Oral absorption of peptides through the cobalamin (vitamin B12) pathway in the rat intestine

• Published in: Pharmaceutical research Vol. 17; no. 7; pp. 825 - 832
• Main Authors: ALSENZ, J, RUSSELL-JONES, G. J, WESTWOOD, S, LEVET-TRAFIT, B, DE SMIDT, P. C
• Format: Journal Article
• Language: English
• Published: New York, NY Springer 01.07.2000; Springer Nature B.V
• Subjects: Administration, Oral; Amino acids; Animals; Antibodies; Biological and medical sciences; Caco-2 Cells - metabolism; Cell culture; General pharmacology; Humans; Intestinal Absorption - physiology; Intestinal Mucosa - metabolism; Intrinsic Factor - metabolism; Ligands; Male; Medical sciences; Oral administration; Penicillin; Peptides - pharmacokinetics; Pharmacokinetics. Pharmacogenetics. Drug-receptor interactions; Pharmacology.
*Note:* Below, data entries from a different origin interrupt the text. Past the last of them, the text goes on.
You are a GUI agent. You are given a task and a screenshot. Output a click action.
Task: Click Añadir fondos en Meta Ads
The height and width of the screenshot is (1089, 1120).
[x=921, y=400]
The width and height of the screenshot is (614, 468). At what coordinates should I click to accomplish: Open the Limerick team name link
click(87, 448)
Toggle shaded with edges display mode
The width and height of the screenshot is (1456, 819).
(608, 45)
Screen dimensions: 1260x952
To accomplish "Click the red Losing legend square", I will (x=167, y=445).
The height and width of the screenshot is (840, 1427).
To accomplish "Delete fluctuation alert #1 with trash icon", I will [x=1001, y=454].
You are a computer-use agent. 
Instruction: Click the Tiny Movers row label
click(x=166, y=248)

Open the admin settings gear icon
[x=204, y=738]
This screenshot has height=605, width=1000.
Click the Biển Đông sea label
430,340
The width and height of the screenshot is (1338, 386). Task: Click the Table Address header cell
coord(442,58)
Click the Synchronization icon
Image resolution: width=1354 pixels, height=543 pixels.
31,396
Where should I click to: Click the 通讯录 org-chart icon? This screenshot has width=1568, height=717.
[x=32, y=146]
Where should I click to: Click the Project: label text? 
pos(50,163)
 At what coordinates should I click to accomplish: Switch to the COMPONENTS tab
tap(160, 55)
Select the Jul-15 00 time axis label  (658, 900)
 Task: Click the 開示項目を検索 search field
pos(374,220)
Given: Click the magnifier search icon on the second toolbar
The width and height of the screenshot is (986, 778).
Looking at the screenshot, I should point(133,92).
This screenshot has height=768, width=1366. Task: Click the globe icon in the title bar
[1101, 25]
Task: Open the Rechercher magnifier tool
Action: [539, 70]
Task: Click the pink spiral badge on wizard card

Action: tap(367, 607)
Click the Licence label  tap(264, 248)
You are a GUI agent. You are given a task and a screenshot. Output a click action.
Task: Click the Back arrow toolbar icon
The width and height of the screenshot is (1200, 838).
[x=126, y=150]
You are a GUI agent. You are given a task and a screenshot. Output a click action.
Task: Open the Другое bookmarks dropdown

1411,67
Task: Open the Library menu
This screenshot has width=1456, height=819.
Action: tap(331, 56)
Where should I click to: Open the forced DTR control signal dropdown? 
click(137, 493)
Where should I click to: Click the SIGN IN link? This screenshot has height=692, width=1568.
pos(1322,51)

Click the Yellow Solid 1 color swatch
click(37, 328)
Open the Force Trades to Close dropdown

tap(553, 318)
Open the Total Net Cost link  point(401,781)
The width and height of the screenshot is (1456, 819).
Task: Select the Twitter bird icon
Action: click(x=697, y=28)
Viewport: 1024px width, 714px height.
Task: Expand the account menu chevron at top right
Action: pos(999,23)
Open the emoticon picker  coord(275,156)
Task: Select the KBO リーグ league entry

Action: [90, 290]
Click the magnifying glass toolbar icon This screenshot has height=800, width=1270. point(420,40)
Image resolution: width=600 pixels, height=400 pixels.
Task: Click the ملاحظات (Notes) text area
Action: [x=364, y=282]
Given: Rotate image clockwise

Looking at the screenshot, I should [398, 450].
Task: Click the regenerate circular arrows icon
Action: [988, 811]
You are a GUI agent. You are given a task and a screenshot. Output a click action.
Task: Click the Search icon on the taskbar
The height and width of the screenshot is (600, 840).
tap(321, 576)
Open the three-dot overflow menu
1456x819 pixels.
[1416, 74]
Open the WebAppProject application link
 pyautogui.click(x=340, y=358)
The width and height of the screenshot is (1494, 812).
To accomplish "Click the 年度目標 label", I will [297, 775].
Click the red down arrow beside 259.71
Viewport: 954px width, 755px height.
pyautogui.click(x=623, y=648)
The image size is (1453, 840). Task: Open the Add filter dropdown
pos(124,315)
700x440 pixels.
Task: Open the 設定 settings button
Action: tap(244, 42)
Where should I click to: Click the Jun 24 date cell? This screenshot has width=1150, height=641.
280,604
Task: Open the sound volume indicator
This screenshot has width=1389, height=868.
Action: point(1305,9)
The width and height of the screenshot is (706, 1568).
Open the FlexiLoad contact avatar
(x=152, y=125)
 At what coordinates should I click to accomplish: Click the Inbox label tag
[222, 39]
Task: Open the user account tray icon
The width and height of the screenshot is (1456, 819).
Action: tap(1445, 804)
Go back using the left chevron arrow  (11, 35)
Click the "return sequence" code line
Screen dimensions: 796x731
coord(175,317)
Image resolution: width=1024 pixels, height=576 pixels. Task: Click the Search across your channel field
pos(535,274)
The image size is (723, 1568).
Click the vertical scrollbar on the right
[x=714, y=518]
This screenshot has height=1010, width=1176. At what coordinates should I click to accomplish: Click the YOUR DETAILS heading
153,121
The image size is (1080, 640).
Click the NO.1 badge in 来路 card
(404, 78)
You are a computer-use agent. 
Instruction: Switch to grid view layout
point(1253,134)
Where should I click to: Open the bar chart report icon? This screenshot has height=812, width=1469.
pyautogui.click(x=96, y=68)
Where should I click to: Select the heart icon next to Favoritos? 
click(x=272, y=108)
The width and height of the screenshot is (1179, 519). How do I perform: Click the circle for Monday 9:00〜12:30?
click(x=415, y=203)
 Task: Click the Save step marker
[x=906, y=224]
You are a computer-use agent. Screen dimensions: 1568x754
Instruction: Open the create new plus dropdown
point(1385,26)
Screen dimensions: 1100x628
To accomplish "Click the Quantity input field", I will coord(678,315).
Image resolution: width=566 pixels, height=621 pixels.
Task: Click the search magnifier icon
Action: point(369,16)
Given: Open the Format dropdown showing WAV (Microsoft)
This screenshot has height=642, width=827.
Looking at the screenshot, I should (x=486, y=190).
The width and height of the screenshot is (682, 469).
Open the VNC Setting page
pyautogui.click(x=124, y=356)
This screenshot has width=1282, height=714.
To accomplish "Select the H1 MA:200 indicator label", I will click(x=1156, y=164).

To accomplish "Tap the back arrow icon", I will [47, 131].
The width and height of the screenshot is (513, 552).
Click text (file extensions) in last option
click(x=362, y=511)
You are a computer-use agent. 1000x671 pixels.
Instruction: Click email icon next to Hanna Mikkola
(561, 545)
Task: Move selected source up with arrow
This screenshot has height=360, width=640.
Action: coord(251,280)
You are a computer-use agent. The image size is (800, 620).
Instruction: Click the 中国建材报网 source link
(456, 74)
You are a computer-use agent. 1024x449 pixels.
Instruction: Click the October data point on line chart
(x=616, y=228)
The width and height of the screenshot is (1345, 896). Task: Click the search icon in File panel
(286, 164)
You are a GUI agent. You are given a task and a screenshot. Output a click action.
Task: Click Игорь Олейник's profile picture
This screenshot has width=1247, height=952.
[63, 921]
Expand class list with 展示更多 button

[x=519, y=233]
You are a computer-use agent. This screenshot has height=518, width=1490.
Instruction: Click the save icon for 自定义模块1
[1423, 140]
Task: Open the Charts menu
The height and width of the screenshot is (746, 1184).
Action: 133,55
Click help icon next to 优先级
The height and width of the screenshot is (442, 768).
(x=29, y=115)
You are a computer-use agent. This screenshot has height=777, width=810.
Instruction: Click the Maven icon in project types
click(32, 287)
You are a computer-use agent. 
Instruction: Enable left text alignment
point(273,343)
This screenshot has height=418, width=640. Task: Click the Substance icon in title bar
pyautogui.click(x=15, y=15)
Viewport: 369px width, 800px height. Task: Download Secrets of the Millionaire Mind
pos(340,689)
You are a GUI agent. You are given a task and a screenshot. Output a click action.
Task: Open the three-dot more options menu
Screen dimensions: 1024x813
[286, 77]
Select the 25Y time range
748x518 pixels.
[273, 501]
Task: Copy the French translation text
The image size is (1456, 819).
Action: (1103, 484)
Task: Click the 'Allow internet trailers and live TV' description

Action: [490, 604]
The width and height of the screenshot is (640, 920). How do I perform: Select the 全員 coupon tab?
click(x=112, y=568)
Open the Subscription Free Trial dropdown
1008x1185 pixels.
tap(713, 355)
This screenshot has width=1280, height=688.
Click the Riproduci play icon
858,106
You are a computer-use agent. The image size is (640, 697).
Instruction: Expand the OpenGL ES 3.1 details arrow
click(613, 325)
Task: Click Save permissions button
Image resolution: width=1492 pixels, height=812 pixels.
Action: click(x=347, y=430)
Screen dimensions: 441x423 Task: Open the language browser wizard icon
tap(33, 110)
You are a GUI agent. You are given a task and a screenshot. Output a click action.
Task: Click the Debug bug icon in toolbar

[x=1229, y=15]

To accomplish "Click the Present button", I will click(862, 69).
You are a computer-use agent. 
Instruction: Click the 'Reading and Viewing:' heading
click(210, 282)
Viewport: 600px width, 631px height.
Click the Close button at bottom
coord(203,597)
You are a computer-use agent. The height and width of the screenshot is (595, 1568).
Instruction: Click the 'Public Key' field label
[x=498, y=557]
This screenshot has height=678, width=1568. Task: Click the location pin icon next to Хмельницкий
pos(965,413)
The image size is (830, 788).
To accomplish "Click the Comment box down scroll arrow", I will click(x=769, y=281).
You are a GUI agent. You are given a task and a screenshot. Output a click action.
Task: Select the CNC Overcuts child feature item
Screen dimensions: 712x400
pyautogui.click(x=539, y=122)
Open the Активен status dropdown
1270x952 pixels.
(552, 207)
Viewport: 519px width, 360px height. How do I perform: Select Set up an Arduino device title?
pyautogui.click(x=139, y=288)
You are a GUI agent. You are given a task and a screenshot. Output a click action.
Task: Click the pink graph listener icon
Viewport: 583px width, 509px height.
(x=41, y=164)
Drug treatments; Physiology; Polypeptides; Rats; Rats, Wistar; Vitamin B 12 - pharmacokinetics; Australia; Intravenous administration; Peptides; Rat; Digestive system; Rodentia; Gut; Oral administration; In vitro; Cyanocobalamin; In vivo; Vertebrata; Mammalia; Absorption; Animal; Absorption enhancer; Conjugated compound; Pharmacokinetics
• ISSN: 0724-8741; 1573-904X
• DOI: 10.1023/A:1007556108673

This study was aimed at examining the extent and mechanism of uptake of cobalamin (Cbl)-conjugated peptides in vitro and in vivo. To enable acquisition of quantitative absorption data of Cbl-peptides, metabolically stable octapeptides (DP3), with (Cbl-Hex-DP3) or without a hexyl spacer (Cbl-DP3), were coupled to Cbl and radiolabeled. For comparison, LHRH coupled to Cbl was used as metabolically susceptible peptide. Biological recognition of Cbl-peptides was studied in the physiological order: binding by Intrinsic Factor (IF), recognition and transport of the IF-complexes by IF-Cbl receptors (IFCR) on Caco-2 monolayers and oral absorption of the Cbl-conjugates in the rat. All Cbl-peptides bound to IF and the IF-complexes were recognized by IFCR receptors on Caco-2 monolayers. Binding was saturable and could be inhibited by a 20-fold excess of IF-Cbl, but not of Non-intrinsic Factor (NIF)-Cbl. Oral administration of these ligands to rats resulted in absorption of 53%, 45%, 42%, and 23% of the applied radioactivity for Cbl, Cbl-LHRH, Cbl-Hex-DP3, and Cbl-DP3, respectively. Simultaneous administration of a >10(5)-fold excess of unlabeled Cbl reduced uptake of all compounds to <4%. Tissue distribution and elimination of the metabolically stable Cbl-conjugates were comparable to Cbl. The endogenous Cbl uptake pathway can be exploited for oral peptide delivery as indicated by the specific and high (40-45%) uptake of metabolically stable Cbl-coupled octapeptides.